## Instructions to follow
Convert the data below into a JSON list of strings, one string per line, and omit blank lines.

########################################

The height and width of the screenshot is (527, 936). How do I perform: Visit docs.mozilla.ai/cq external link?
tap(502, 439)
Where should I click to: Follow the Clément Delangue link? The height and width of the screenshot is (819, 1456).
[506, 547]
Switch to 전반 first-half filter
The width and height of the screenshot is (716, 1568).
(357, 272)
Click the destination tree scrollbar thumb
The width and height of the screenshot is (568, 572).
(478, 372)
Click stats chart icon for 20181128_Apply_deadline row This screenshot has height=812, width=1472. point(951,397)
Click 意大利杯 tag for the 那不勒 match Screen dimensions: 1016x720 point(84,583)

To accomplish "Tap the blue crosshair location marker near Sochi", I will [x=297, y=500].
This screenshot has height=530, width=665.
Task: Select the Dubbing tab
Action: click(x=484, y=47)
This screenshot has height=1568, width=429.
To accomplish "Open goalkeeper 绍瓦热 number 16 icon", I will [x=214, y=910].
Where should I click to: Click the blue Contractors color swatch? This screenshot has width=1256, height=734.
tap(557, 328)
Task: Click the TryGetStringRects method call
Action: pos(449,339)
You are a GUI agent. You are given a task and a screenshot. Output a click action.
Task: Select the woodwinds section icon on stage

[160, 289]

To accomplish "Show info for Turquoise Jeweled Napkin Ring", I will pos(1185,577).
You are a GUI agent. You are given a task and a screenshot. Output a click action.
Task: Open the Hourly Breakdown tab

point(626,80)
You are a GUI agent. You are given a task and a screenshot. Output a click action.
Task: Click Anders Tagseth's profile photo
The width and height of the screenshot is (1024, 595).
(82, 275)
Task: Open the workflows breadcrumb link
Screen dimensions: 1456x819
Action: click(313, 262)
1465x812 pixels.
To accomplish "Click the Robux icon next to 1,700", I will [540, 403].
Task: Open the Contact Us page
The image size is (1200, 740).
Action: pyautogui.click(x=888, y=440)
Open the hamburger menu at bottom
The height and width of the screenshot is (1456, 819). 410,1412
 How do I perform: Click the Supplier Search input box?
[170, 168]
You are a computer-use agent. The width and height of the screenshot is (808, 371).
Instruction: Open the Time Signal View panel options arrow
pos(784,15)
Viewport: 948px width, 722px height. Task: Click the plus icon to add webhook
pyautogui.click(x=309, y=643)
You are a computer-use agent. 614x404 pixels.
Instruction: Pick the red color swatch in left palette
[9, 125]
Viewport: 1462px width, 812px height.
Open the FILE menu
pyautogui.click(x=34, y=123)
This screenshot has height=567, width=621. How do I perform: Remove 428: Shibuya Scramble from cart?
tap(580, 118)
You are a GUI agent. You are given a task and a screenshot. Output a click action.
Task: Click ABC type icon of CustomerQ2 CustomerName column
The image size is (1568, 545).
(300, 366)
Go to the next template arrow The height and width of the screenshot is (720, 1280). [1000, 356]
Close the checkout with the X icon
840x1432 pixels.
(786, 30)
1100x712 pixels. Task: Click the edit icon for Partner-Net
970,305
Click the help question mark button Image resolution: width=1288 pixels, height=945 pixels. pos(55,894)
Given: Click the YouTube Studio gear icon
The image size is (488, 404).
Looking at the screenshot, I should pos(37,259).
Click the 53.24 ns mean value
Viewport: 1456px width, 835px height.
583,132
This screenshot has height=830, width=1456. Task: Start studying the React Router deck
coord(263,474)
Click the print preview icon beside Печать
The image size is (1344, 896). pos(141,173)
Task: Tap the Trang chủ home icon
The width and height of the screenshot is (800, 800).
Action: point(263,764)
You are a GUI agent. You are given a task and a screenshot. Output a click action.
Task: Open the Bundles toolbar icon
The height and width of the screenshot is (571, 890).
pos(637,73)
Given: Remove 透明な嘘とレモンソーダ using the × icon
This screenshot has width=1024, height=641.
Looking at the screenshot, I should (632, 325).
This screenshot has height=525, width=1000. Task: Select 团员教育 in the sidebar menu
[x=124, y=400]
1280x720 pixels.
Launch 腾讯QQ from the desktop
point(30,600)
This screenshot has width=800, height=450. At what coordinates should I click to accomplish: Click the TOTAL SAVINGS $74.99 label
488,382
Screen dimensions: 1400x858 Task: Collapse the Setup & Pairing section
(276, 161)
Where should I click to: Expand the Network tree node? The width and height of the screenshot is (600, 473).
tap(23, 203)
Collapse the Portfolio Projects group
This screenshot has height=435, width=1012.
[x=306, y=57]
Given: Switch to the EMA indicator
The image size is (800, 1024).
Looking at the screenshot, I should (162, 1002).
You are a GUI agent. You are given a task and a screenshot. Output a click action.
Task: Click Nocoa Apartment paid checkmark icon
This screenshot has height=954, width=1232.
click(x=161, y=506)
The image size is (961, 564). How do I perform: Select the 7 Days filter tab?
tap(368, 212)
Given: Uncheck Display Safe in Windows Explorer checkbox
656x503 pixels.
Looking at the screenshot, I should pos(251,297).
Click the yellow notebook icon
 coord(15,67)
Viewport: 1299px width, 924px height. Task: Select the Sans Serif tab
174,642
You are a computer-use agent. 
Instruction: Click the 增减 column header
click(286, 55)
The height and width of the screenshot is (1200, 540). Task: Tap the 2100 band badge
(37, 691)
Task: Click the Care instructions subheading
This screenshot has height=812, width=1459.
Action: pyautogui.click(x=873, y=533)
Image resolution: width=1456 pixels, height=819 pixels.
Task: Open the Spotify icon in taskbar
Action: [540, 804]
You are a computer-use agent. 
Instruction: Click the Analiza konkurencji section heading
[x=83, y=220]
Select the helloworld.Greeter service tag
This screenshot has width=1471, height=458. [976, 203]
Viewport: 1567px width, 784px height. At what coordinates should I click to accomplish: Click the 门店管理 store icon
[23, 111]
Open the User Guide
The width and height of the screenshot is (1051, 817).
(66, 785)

########################################

## The response
[
  "The height and width of the screenshot is (527, 936). How do I perform: Visit docs.mozilla.ai/cq external link?",
  "tap(502, 439)",
  "Where should I click to: Follow the Clément Delangue link? The height and width of the screenshot is (819, 1456).",
  "[506, 547]",
  "Switch to 전반 first-half filter",
  "The width and height of the screenshot is (716, 1568).",
  "(357, 272)",
  "Click the destination tree scrollbar thumb",
  "The width and height of the screenshot is (568, 572).",
  "(478, 372)",
  "Click stats chart icon for 20181128_Apply_deadline row This screenshot has height=812, width=1472. point(951,397)",
  "Click 意大利杯 tag for the 那不勒 match Screen dimensions: 1016x720 point(84,583)",
  "To accomplish \"Tap the blue crosshair location marker near Sochi\", I will [x=297, y=500].",
  "This screenshot has height=530, width=665.",
  "Task: Select the Dubbing tab",
  "Action: click(x=484, y=47)",
  "This screenshot has height=1568, width=429.",
  "To accomplish \"Open goalkeeper 绍瓦热 number 16 icon\", I will [x=214, y=910].",
  "Where should I click to: Click the blue Contractors color swatch? This screenshot has width=1256, height=734.",
  "tap(557, 328)",
  "Task: Click the TryGetStringRects method call",
  "Action: pos(449,339)",
  "You are a GUI agent. You are given a task and a screenshot. Output a click action.",
  "Task: Select the woodwinds section icon on stage",
  "[160, 289]",
  "To accomplish \"Show info for Turquoise Jeweled Napkin Ring\", I will pos(1185,577).",
  "You are a GUI agent. You are given a task and a screenshot. Output a click action.",
  "Task: Open the Hourly Breakdown tab",
  "point(626,80)",
  "You are a GUI agent. You are given a task and a screenshot. Output a click action.",
  "Task: Click Anders Tagseth's profile photo",
  "The width and height of the screenshot is (1024, 595).",
  "(82, 275)",
  "Task: Open the workflows breadcrumb link",
  "Screen dimensions: 1456x819",
  "Action: click(313, 262)",
  "1465x812 pixels.",
  "To accomplish \"Click the Robux icon next to 1,700\", I will [540, 403].",
  "Task: Open the Contact Us page",
  "The image size is (1200, 740).",
  "Action: pyautogui.click(x=888, y=440)",
  "Open the hamburger menu at bottom",
  "The height and width of the screenshot is (1456, 819). 410,1412",
  " How do I perform: Click the Supplier Search input box?",
  "[170, 168]",
  "You are a computer-use agent. The width and height of the screenshot is (808, 371).",
  "Instruction: Open the Time Signal View panel options arrow",
  "pos(784,15)",
  "Viewport: 948px width, 722px height. Task: Click the plus icon to add webhook",
  "pyautogui.click(x=309, y=643)",
  "You are a computer-use agent. 614x404 pixels.",
  "Instruction: Pick the red color swatch in left palette",
  "[9, 125]",
  "Viewport: 1462px width, 812px height.",
  "Open the FILE menu",
  "pyautogui.click(x=34, y=123)",
  "This screenshot has height=567, width=621. How do I perform: Remove 428: Shibuya Scramble from cart?",
  "tap(580, 118)",
  "You are a GUI agent. You are given a task and a screenshot. Output a click action.",
  "Task: Click ABC type icon of CustomerQ2 CustomerName column",
  "The image size is (1568, 545).",
  "(300, 366)",
  "Go to the next template arrow The height and width of the screenshot is (720, 1280). [1000, 356]",
  "Close the checkout with the X icon",
  "840x1432 pixels.",
  "(786, 30)",
  "1100x712 pixels. Task: Click the edit icon for Partner-Net",
  "970,305",
  "Click the help question mark button Image resolution: width=1288 pixels, height=945 pixels. pos(55,894)",
  "Given: Click the YouTube Studio gear icon",
  "The image size is (488, 404).",
  "Looking at the screenshot, I should pos(37,259).",
  "Click the 53.24 ns mean value",
  "Viewport: 1456px width, 835px height.",
  "583,132",
  "This screenshot has height=830, width=1456. Task: Start studying the React Router deck",
  "coord(263,474)",
  "Click the print preview icon beside Печать",
  "The image size is (1344, 896). pos(141,173)",
  "Task: Tap the Trang chủ home icon",
  "The width and height of the screenshot is (800, 800).",
  "Action: point(263,764)",
  "You are a GUI agent. You are given a task and a screenshot. Output a click action.",
  "Task: Open the Bundles toolbar icon",
  "The height and width of the screenshot is (571, 890).",
  "pos(637,73)",
  "Given: Remove 透明な嘘とレモンソーダ using the × icon",
  "This screenshot has width=1024, height=641.",
  "Looking at the screenshot, I should (632, 325).",
  "This screenshot has height=525, width=1000. Task: Select 团员教育 in the sidebar menu",
  "[x=124, y=400]",
  "1280x720 pixels.",
  "Launch 腾讯QQ from the desktop",
  "point(30,600)",
  "This screenshot has width=800, height=450. At what coordinates should I click to accomplish: Click the TOTAL SAVINGS $74.99 label",
  "488,382",
  "Screen dimensions: 1400x858 Task: Collapse the Setup & Pairing section",
  "(276, 161)",
  "Where should I click to: Expand the Network tree node? The width and height of the screenshot is (600, 473).",
  "tap(23, 203)",
  "Collapse the Portfolio Projects group",
  "This screenshot has height=435, width=1012.",
  "[x=306, y=57]",
  "Given: Switch to the EMA indicator",
  "The image size is (800, 1024).",
  "Looking at the screenshot, I should (162, 1002).",
  "You are a GUI agent. You are given a task and a screenshot. Output a click action.",
  "Task: Click Nocoa Apartment paid checkmark icon",
  "This screenshot has height=954, width=1232.",
  "click(x=161, y=506)",
  "The image size is (961, 564). How do I perform: Select the 7 Days filter tab?",
  "tap(368, 212)",
  "Given: Uncheck Display Safe in Windows Explorer checkbox",
  "656x503 pixels.",
  "Looking at the screenshot, I should pos(251,297).",
  "Click the yellow notebook icon",
  " coord(15,67)",
  "Viewport: 1299px width, 924px height. Task: Select the Sans Serif tab",
  "174,642",
  "You are a computer-use agent. ",
  "Instruction: Click the 增减 column header",
  "click(286, 55)",
  "The height and width of the screenshot is (1200, 540). Task: Tap the 2100 band badge",
  "(37, 691)",
  "Task: Click the Care instructions subheading",
  "This screenshot has height=812, width=1459.",
  "Action: pyautogui.click(x=873, y=533)",
  "Image resolution: width=1456 pixels, height=819 pixels.",
  "Task: Open the Spotify icon in taskbar",
  "Action: [540, 804]",
  "You are a computer-use agent. ",
  "Instruction: Click the Analiza konkurencji section heading",
  "[x=83, y=220]",
  "Select the helloworld.Greeter service tag",
  "This screenshot has width=1471, height=458. [976, 203]",
  "Viewport: 1567px width, 784px height. At what coordinates should I click to accomplish: Click the 门店管理 store icon",
  "[23, 111]",
  "Open the User Guide",
  "The width and height of the screenshot is (1051, 817).",
  "(66, 785)"
]